Verilen Metin:

⁂

Tepebaşı Belediyesi, yıllardır uluslararası ölçekte sürdürdüğü 3 büyük sanat etkinliğini bu sene “Sanat Tepebaşı’nda” adı ile bir arada gerçekleştiriyor.
“Sanat Tepebaşı’nda” etkinliği kapsamında bu yıl 12’ncisi gerçekleştirilen Uluslararası Eskişehir Şiir Buluşması kapsamında söyleşiler düzenlendi. Özdilek Sanat Merkezi’nde gerçekleşen söyleşilere Tepebaşı Belediye Başkanı Dt. Ahmet Ataç’ın yanı sıra sivil toplum kuruluşlarının temsilcileri, şairler ve Eskişehirli şiir severler katıldı.
Şairler ve şiirleri ele alındı
İlk olarak moderatörlüğünü Uluslararası Şiir Buluşması Direktörü Haydar Ergülen’in yaptığı Hasan Erkek ve Erol Büyükmeriç’in konuşmacı olarak katıldığı ‘Geçmişten Günümüze Şairlerden Esintiler’ başlıklı söyleşi gerçekleştirildi. Konuşmacılar, şairlerle olan anılarını anlatırken şiirlerini de ele aldı.
Şairler niye resim yapar?

⁂

Veri Listesi:

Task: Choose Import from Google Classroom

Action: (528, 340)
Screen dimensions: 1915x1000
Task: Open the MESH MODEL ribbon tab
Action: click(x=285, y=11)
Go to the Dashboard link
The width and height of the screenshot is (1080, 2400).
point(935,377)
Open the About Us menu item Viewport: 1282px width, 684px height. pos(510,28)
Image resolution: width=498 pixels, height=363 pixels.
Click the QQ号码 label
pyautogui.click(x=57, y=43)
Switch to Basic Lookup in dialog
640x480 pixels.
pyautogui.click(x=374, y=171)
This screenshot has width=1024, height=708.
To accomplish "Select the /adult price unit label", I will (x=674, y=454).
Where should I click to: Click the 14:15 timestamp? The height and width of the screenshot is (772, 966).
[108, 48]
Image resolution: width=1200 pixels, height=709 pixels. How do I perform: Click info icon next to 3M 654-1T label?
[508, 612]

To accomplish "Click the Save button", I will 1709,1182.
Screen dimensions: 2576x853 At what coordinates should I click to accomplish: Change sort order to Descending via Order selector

⁂

Alıştırmalar:
a: Sanat Tepebaşı’nda yazısından "Tepebaşı Belediyesi, yıllardır" ile başlayıp "de ele aldı." ifadesine kadar devam eden bölümü aynen alıntılayın.
b: Sanat Tepebaşı’nda yazısına göre şiir buluşması kapsamındaki söyleşiler hangi mekânda gerçekleşti?
Listenin bu çalışmayla hiçbir ilgisi yoktur.

Görev Yanıtları:
a:
Tepebaşı Belediyesi, yıllardır uluslararası ölçekte sürdürdüğü 3 büyük sanat etkinliğini bu sene “Sanat Tepebaşı’nda” adı ile bir arada gerçekleştiriyor.
“Sanat Tepebaşı’nda” etkinliği kapsamında bu yıl 12’ncisi gerçekleştirilen Uluslararası Eskişehir Şiir Buluşması kapsamında söyleşiler düzenlendi. Özdilek Sanat Merkezi’nde gerçekleşen söyleşilere Tepebaşı Belediye Başkanı Dt. Ahmet Ataç’ın yanı sıra sivil toplum kuruluşlarının temsilcileri, şairler ve Eskişehirli şiir severler katıldı.
Şairler ve şiirleri ele alındı
İlk olarak moderatörlüğünü Uluslararası Şiir Buluşması Direktörü Haydar Ergülen’in yaptığı Hasan Erkek ve Erol Büyükmeriç’in konuşmacı olarak katıldığı ‘Geçmişten Günümüze Şairlerden Esintiler’ başlıklı söyleşi gerçekleştirildi. Konuşmacılar, şairlerle olan anılarını anlatırken şiirlerini de ele aldı.

b: Özdilek Sanat Merkezi’nde.